Reliability-based design optimization (RBDO) is traditionally formulated as a nested optimization and reliability problem. Although surrogate models are generally employed to improve efficiency, the approach remains computationally prohibitive in high-dimensional settings. This paper proposes a novel RBDO framework based on a stochastic simulator viewpoint, in which the deterministic limit-state function and the uncertainty in the model inputs are combined into a unified stochastic representation. Under this formulation, the system response conditioned on a given design is modeled directly through its output distribution, rather than through an explicit limit-state function. Stochastic emulators are constructed in the design space to approximate the conditional response distribution, enabling the semi-analytical evaluation of failure probabilities or associated quantiles without resorting to Monte Carlo simulation. Two classes of stochastic emulators are investigated, namely generalized lambda models and stochastic polynomial chaos expansions. Both approaches provide a deterministic mapping between design variables and reliability constraints, which breaks the classical double-loop structure of RBDO and allows the use of standard deterministic optimization algorithms. The performance of the proposed approach is evaluated on a set of benchmark problems with dimensionality ranging from low to very high, including a case with stochastic excitation. The results are compared against a Kriging-based approach formulated in the full input space. The proposed method yields substantial computational gains, particularly in high-dimensional settings. While its efficiency is comparable to Kriging for low-dimensional problems, it significantly outperforms Kriging as the dimensionality increases.
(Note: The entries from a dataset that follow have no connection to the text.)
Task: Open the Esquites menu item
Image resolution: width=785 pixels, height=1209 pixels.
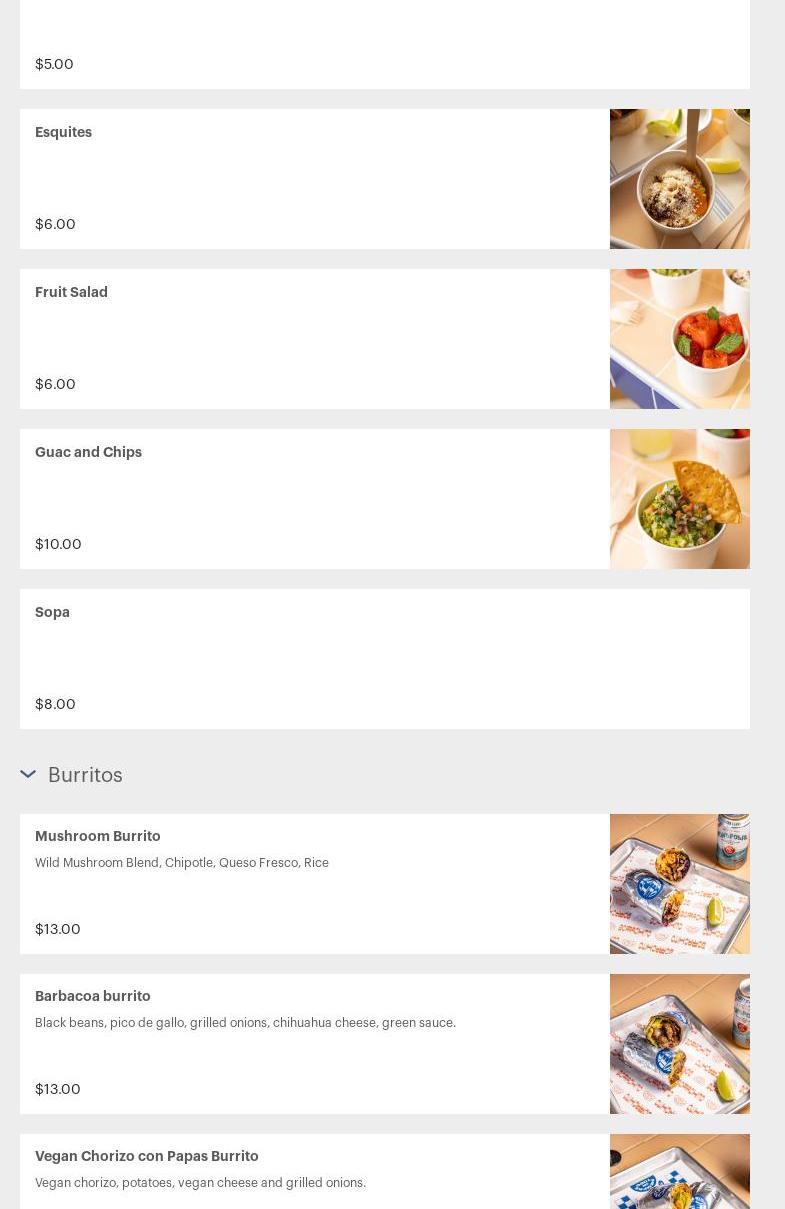Action: pyautogui.click(x=63, y=132)
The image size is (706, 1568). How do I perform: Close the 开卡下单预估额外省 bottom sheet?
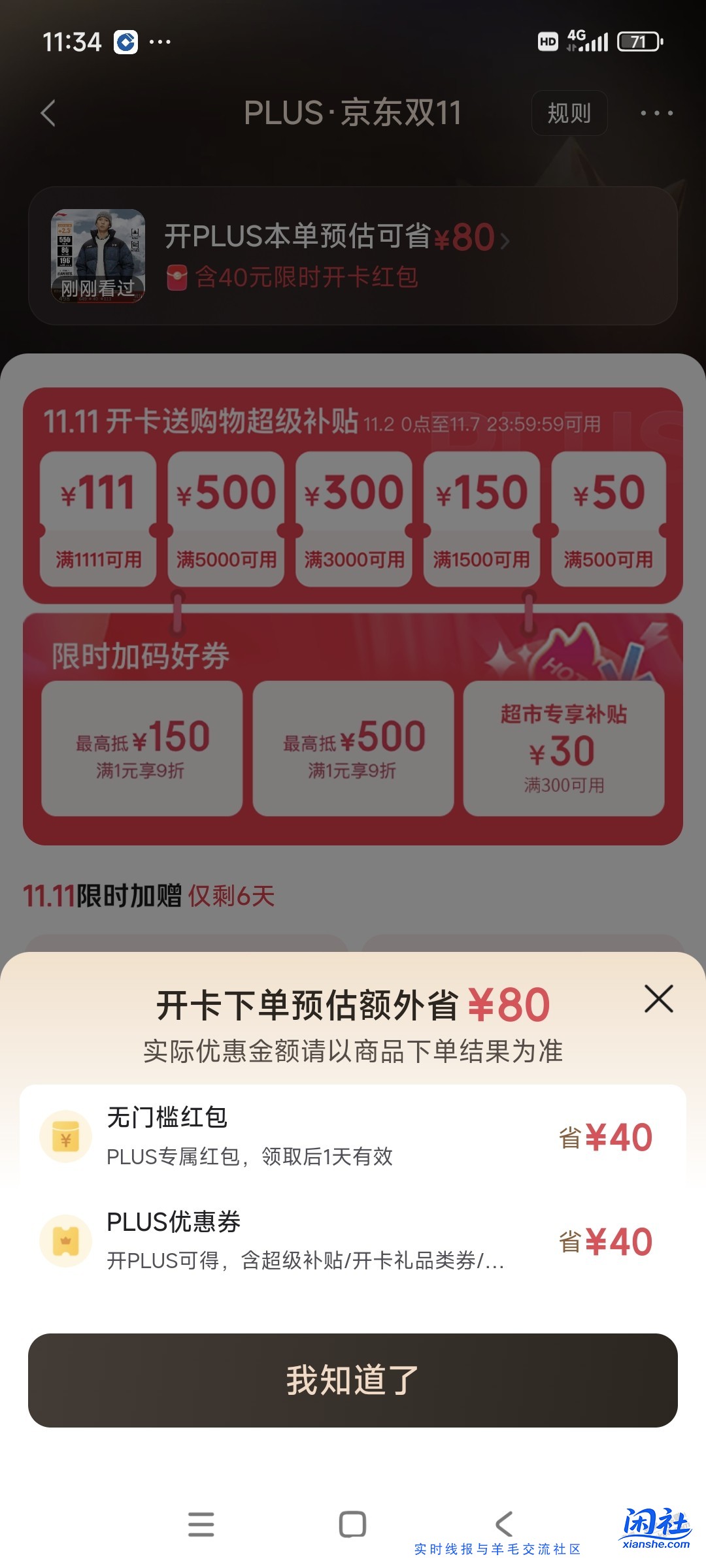click(x=658, y=998)
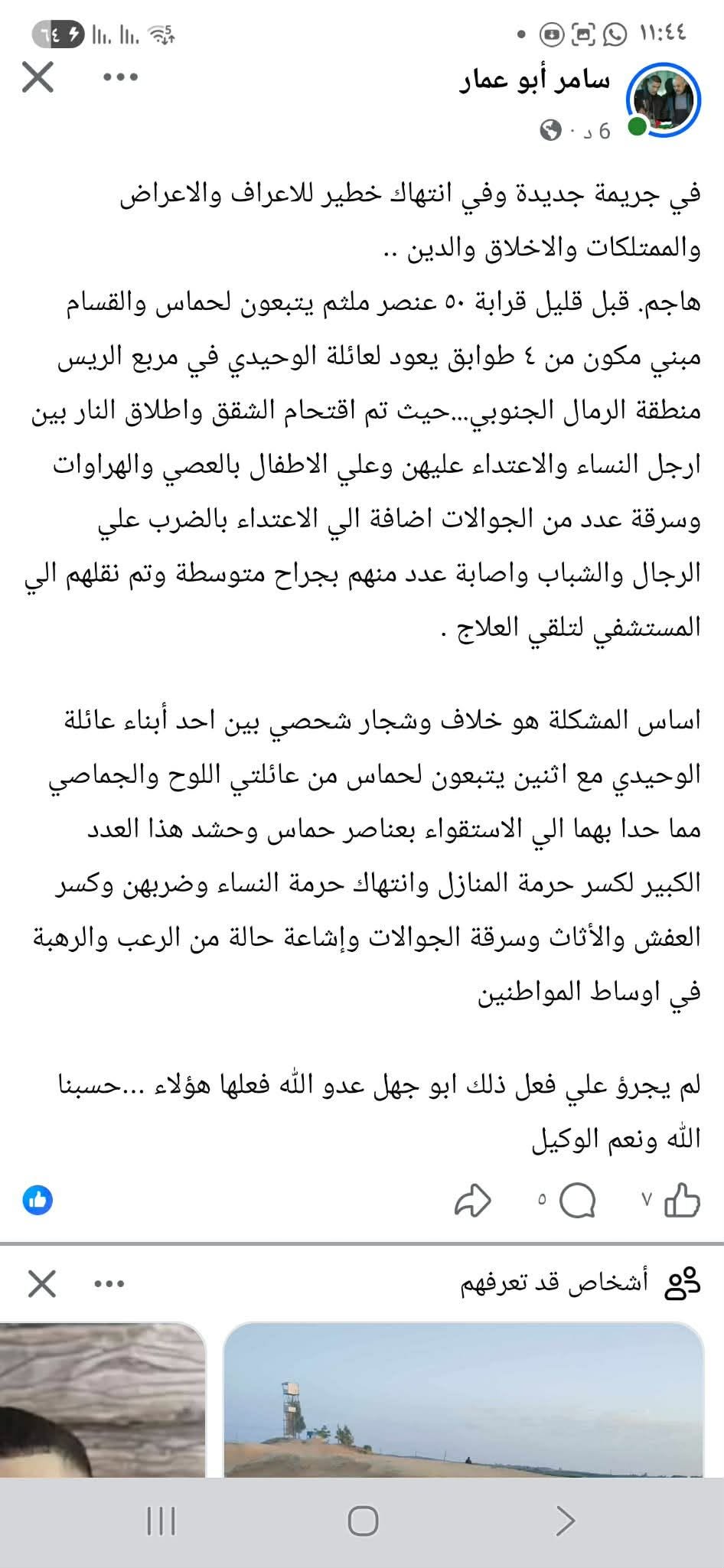The width and height of the screenshot is (724, 1568).
Task: Open the suggested person with tower photo
Action: click(464, 1400)
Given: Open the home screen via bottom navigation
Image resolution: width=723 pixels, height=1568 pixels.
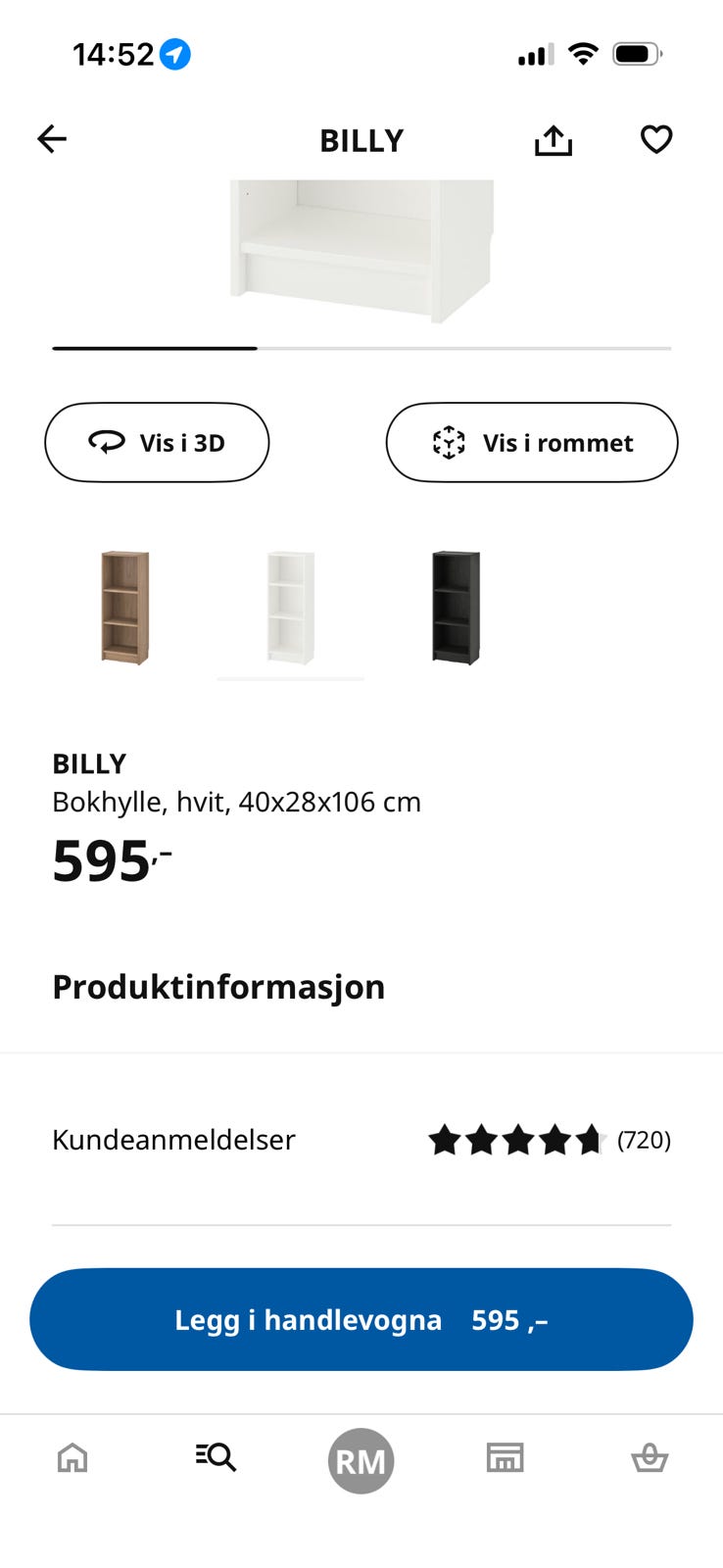Looking at the screenshot, I should click(x=72, y=1458).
翻译：可靠性设计优化（RBDO）传统上被表述为一个嵌套优化与可靠性问题的组合。尽管通常采用代理模型来提高效率，但在高维场景下，该方法在计算上仍然令人望而却步。本文提出了一种基于随机模拟器视角的新型RBDO框架，其中将确定性极限状态函数与模型输入中的不确定性合并为一个统一的随机表示。在此公式下，系统响应在给定设计条件下的建模直接通过其输出分布，而非通过显式的极限状态函数来实现。在设计空间中构建随机模拟器以逼近条件响应分布，从而无需借助蒙特卡洛模拟即可实现对失效概率或相关分位数的半解析评估。研究了两类随机模拟器，即广义lambda模型和随机多项式混沌展开。这两种方法均在设计变量与可靠性约束之间建立了确定性映射，打破了RBDO经典的嵌套双循环结构，并允许使用标准的确定性优化算法。通过一组维度从低到高的基准问题（包括一个含有随机激励的案例）评估了所提方法的性能。结果与在全输入空间中构建的基于克里金法的方法进行了对比。所提方法在计算上取得了显著优势，尤其是在高维场景下。虽然其在低维问题中的效率与克里金法相当，但随着维度增加，其性能显著优于克里金法。